The interior preserves earlier Gothic work. The 3-bay nave arcade has octagonal piers and stepped round arches characteristic of 13th to 14th-century work in this part of Staffordshire, although the pier at the east end is 19th-century and supports a narrow pointed arch added to accommodate the organ. The tall tower arch has polygonal responds and is probably contemporary with the nave, as is the chancel arch with polygonal responds, double-chamfered arch, and one unrestored capital with nailhead decoration. The nave has a 4-bay roof with cambered tie-beams, turned king posts, and arched braces. The chancel has a keeled cradle roof. Walls are unplastered, and floors are 19th-century decorative tiles with parquet floors below benches.

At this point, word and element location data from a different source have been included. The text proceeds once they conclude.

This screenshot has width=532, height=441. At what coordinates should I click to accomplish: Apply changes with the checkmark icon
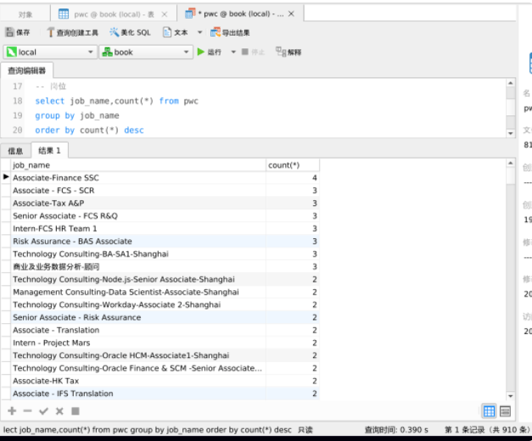click(x=43, y=411)
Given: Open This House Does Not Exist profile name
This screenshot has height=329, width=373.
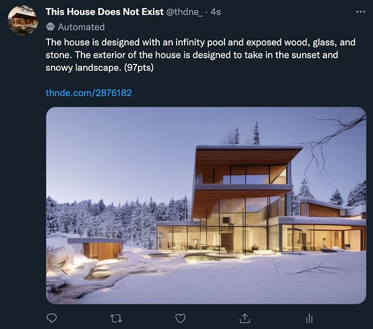Looking at the screenshot, I should pos(104,12).
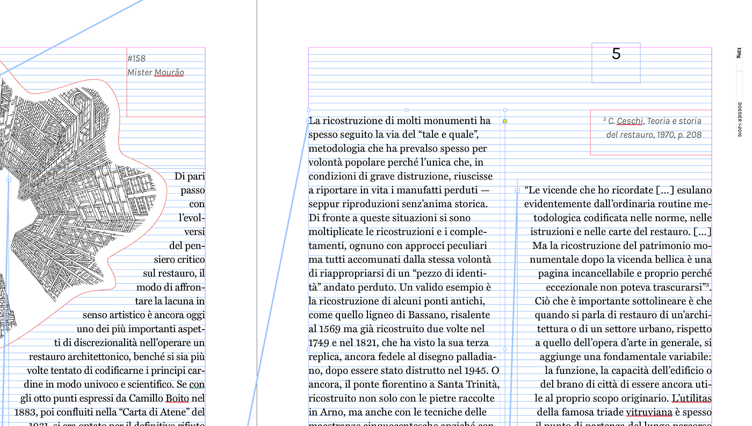The width and height of the screenshot is (752, 426).
Task: Click the small anchor handle beside the illustration
Action: point(9,179)
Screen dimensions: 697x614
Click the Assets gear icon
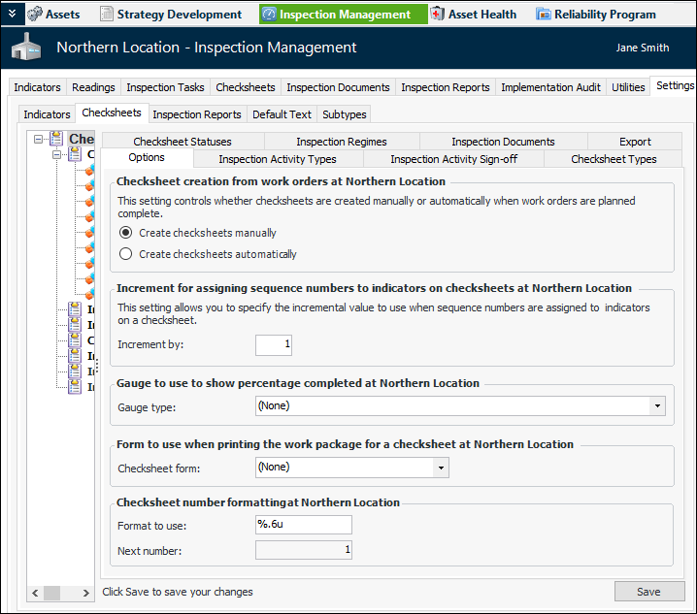(x=35, y=15)
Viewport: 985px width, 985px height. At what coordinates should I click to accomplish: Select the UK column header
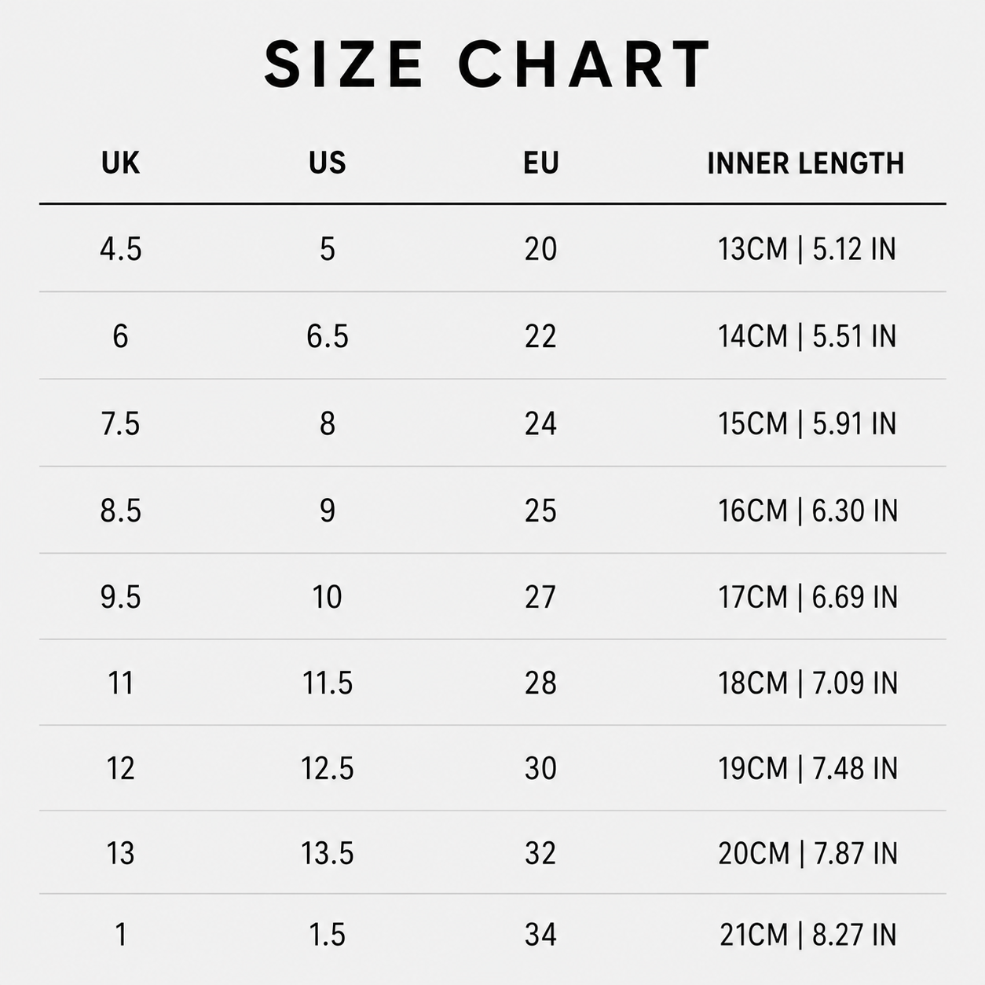click(x=120, y=163)
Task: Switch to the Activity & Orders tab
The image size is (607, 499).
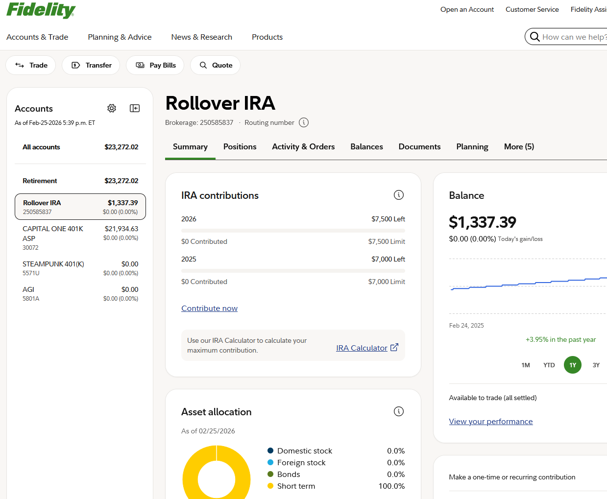Action: 303,147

Fixtures of note include a 19th-century font with a round bowl bearing quatrefoils in roundels and an octagonal stem. A polygonal wooden Gothic pulpit has open tracery. Benches have square ends with moulded edges and two fielded panels. An 18th-century Hanoverian Royal Arms hangs in the aisle west wall. In the base of the tower is an 18th-century commandment board with figures of Moses and Aaron, possibly once the reredos. Notable monuments include a grave slab in the chancel floor to Reginald Bradoke (died 1441) and his wife Matilda (died 1468) with incised effigies and inscription. In the nave is a wall monument to Richard Townsend (died 1729) with a stone tablet and apron, but the achievement is a painted oval board. A white marble neo-classical tablet commemorates William Collen (died 1784). An unusual scrolled 18th-century wooden board commemorates William Wakeley (died 1714 aged 125). A hatchment of Richard Whitworth (died 1748) is in the nave. The east window shows Ezekiel's Vision (circa 1885). The chancel north window and one of the nave south windows contain medieval glass fragments showing shields. A nave south window showing Christ resurrected is by H. Hughes (1872).
The churchyard contains the base of a churchyard cross, with modern shaft and head.

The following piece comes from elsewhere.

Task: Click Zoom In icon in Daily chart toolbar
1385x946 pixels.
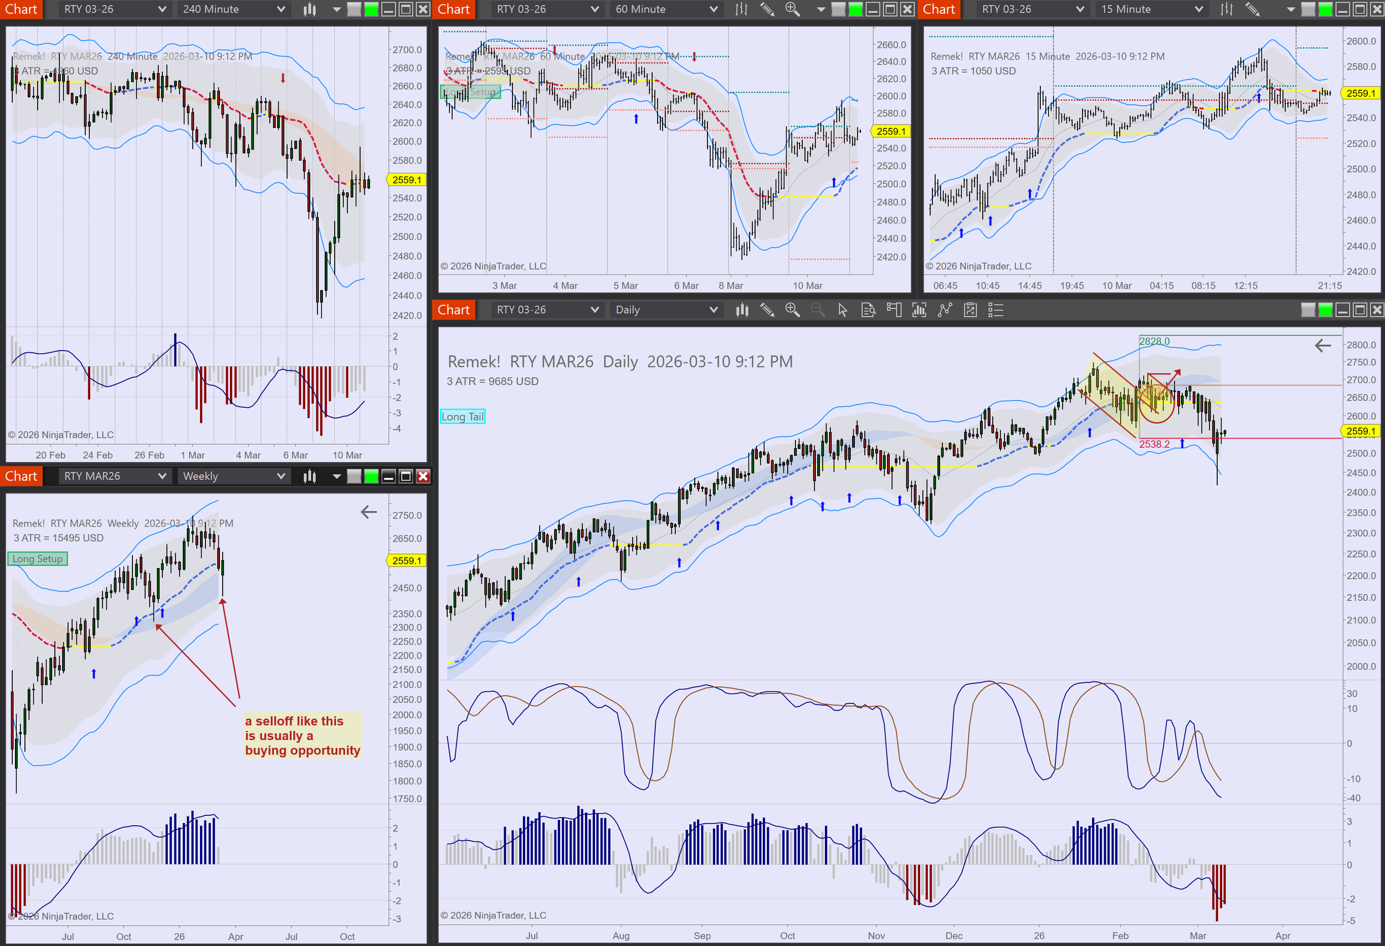Action: pos(792,310)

The church has 12th-century origins, evidenced by restored 12th-century chancel windows. In the 13th to 14th centuries the church was extended by addition of a north aisle and a west tower. The aisle features round-headed arches used elsewhere in the district, although the arcade has also been interpreted as comprising 15th-century piers and re-use of late 12th-century arches. The tower was rebuilt in the late 15th or 16th centuries, and the building was re-fenestrated at this time. The church was restored in 1885, from which period date the roofs and alterations to the nave arcade to accommodate an organ. The porch was added in 1894.